In effetti il grande nodo dei nagoziati che si trascinano ornai da diversi anni è come dividere la responsabilità  di tagliare le emissioni tra i paesi industrializzati ed economie «emergenti» come la Cina e l’India (e poi il Brasile, il Sudafrica e via via se ne aggiungeranno). Perché nel ’92, quando fu definita la «Convenzione delle Nazioni unite sul cambiamento del clima», l’intera comunità  internazionale accettò il principio delle «responsabilità  comuni ma differenziate», e non c’era molto da discutere: allora i paesi industrializzati facevano insieme il 70% delle emissioni annuali di gas di serra, e la Cina, che pure aveva un quarto della popolazione mondiale, ne faceva il 10%. Così nel 1997 il Protocollo di Kyoto, unico trattato internazionale in materia di clima, ha imposto tagli obbligatori delle emissioni ai soli paesi industrializzati, proprio per la loro maggiore responsabilità .
Ora invece sembra tutto capovolto. Vent’anni dopo, la Cina ha superato gli Stati uniti come «primo emettitore» e ormai conta per il 27% delle emissioni mondiali. L’India segue da presso, mentre i paesi industrializzati sono ridotti al 43% del totale. Dunque avrebbero ragione gli Stati uniti e i loro alleati, che rifiutano un nuovo trattato sul clima se non impone una responsabilità  anche a Cina e India? (Gli Usa per la verità  sono allergici ai trattati vincolanti e caldeggiano un sistema di impegni «volontari»). Il fatto è che la percentuale dei paesi industrializzati è scesa, ma non perché abbiano ridotto le loro emissioni (anzi: solo nel migliore dei casi sono stabilizzate, mentre paesi come il Canada e l’Australia le hanno aumentate del 20 e 43% rispettivamente): solo che i grandi paesi «in via di sviluppo» hanno in effetti cominciato a crescere e quindi a emettere di più. «La competizione per lo spazio atmosferico ora è reale», scrive Sunita Narain su Down to Earth: i paesi industralizzati non hanno ceduto spazio ma i paesi di più recente crescita economica hanno cominciato a occuparne a loro volta. La responsabilità  resta differenziata, sostiene l’attivista indiana. Perché, aggiungiamo, chi dirà  ai cinesi, gli indiani e a tutti gli altri cittadini di paesi meno ricchi che non hanno diritto a un po’ di benessere – noi abbiamo già  inquinato troppo dunque ora loro devono limitarsi? Il cambiamento del clima «non è solo un problema di contributi presenti ma passati. Lo stock di gas di serra nelll’atmosfera ha lunga vita. Questo significa che ogni discussione su come la torta del carbonio vada divisa, deve tenere conto dei gas emessi in passato e tuttora presenti», insiste Narain. La Cina conta per il 27% delle emissioni annuali di oggi, ma se presa in termini cumulativi dal 1950 conta per l’11%. L’India oggi fa il 6% annuale, ma il 3% dal 1950. Mentre i paesi industrializzati restano responsabili del 70% dello stock accumulato dal 1950. 
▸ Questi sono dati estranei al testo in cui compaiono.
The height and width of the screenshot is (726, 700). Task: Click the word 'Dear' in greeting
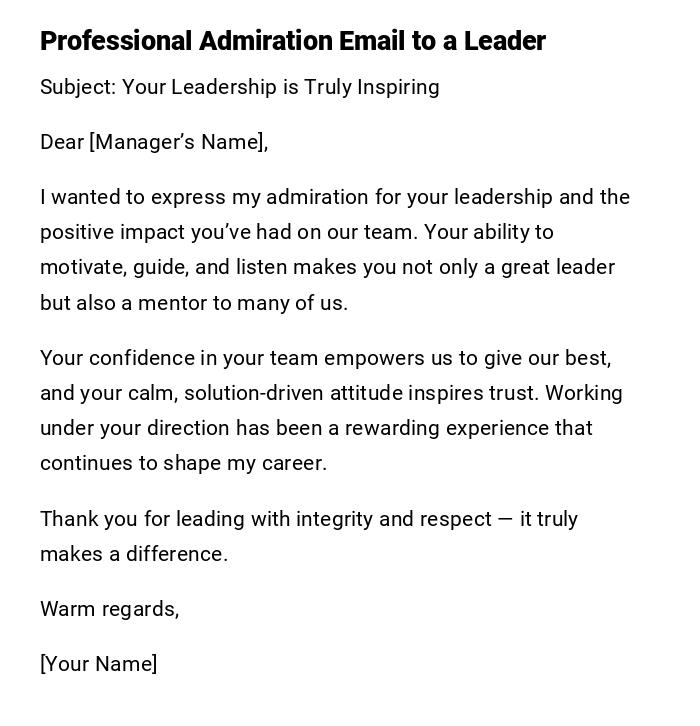point(61,142)
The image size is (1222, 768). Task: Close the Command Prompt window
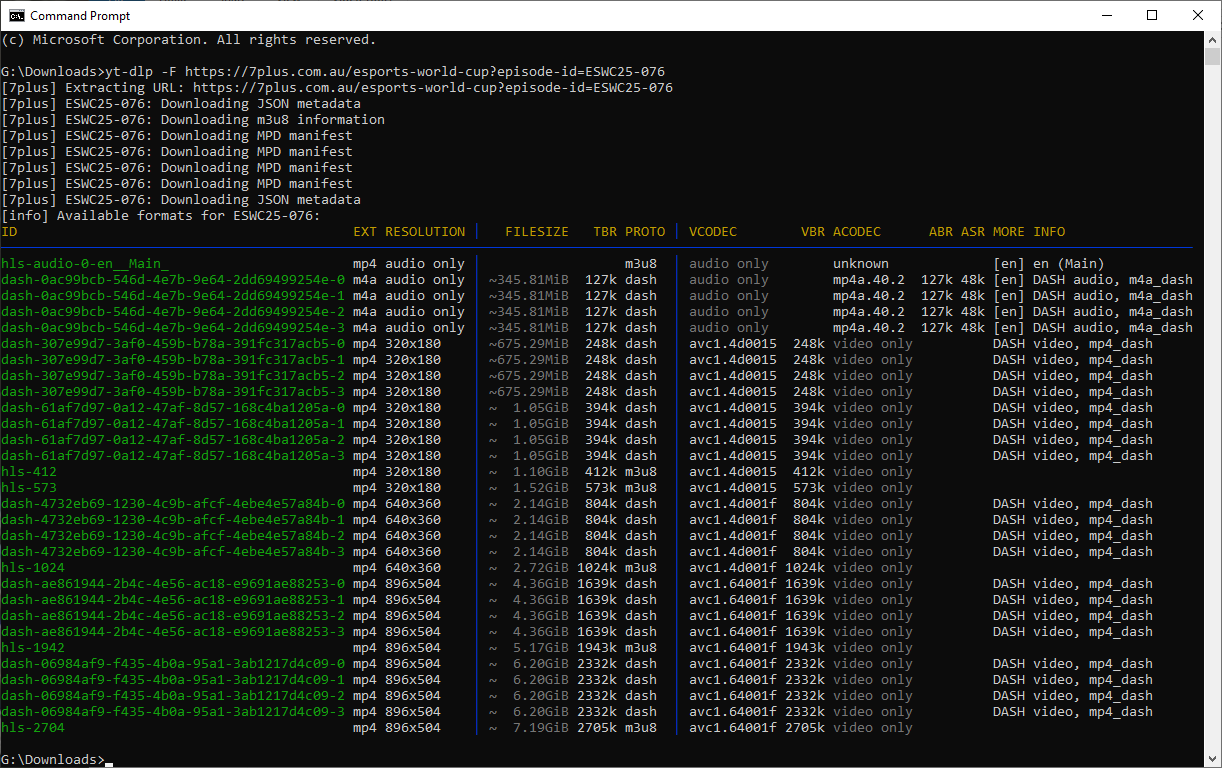tap(1198, 15)
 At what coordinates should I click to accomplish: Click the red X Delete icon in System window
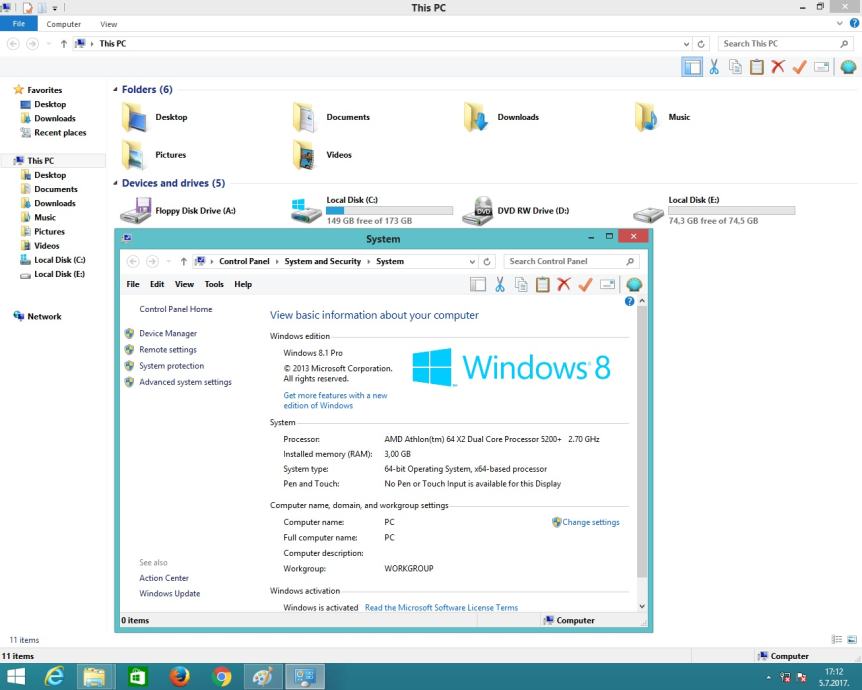tap(564, 285)
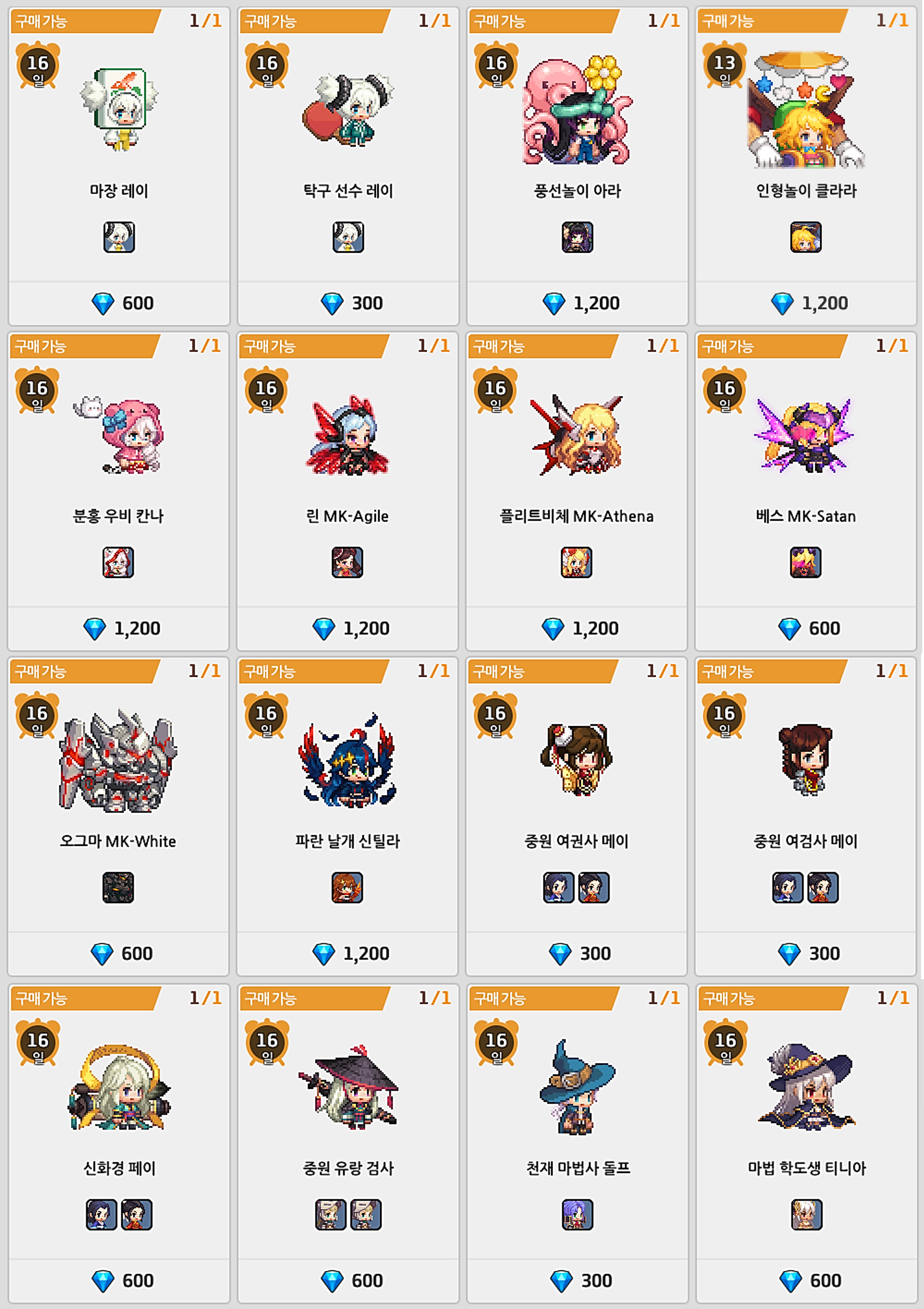The height and width of the screenshot is (1309, 924).
Task: Buy 탁구 선수 레이 for 300 gems
Action: (348, 303)
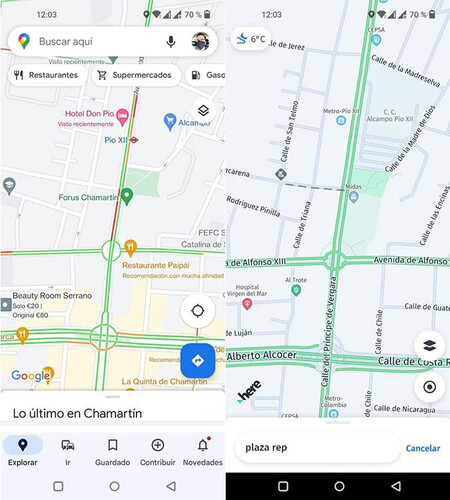Select the Gasolineras filter chip
The height and width of the screenshot is (500, 450).
coord(206,75)
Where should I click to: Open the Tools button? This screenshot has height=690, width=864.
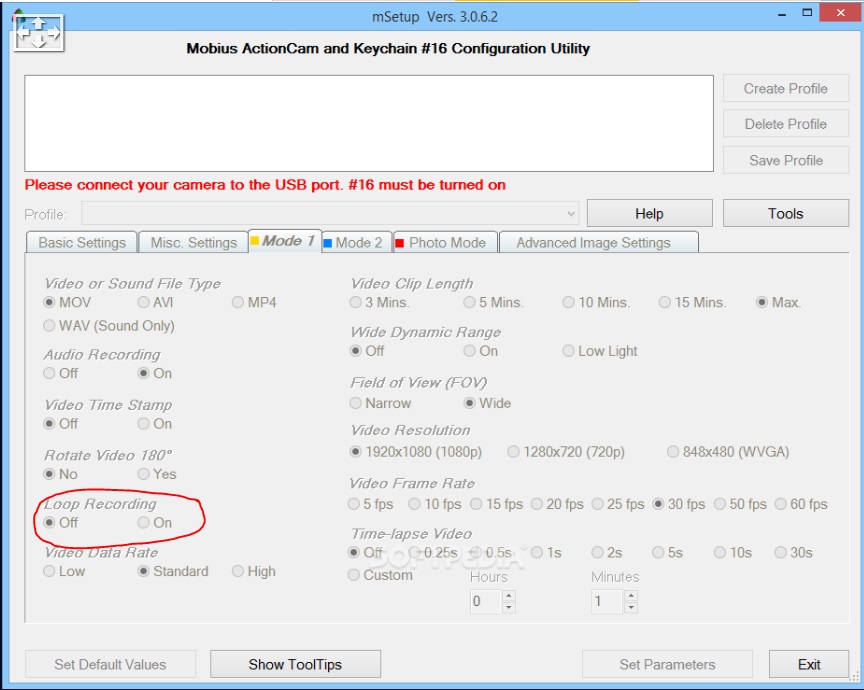pos(785,213)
«E’ per questo che gli Usa e la loro coalizione hanno fatto di tutto per cancellare ogni riferimento alle emissioni storiche dai testi» negoziali, nota Narain – che definisce Durban «il nafdir dei negoziati sul clima». E conclude: «Per evitare cambiamenti catastrofici è essenziale un accordo collaborativo. E la cooperazione non è possibile senza equità  e giuistizia».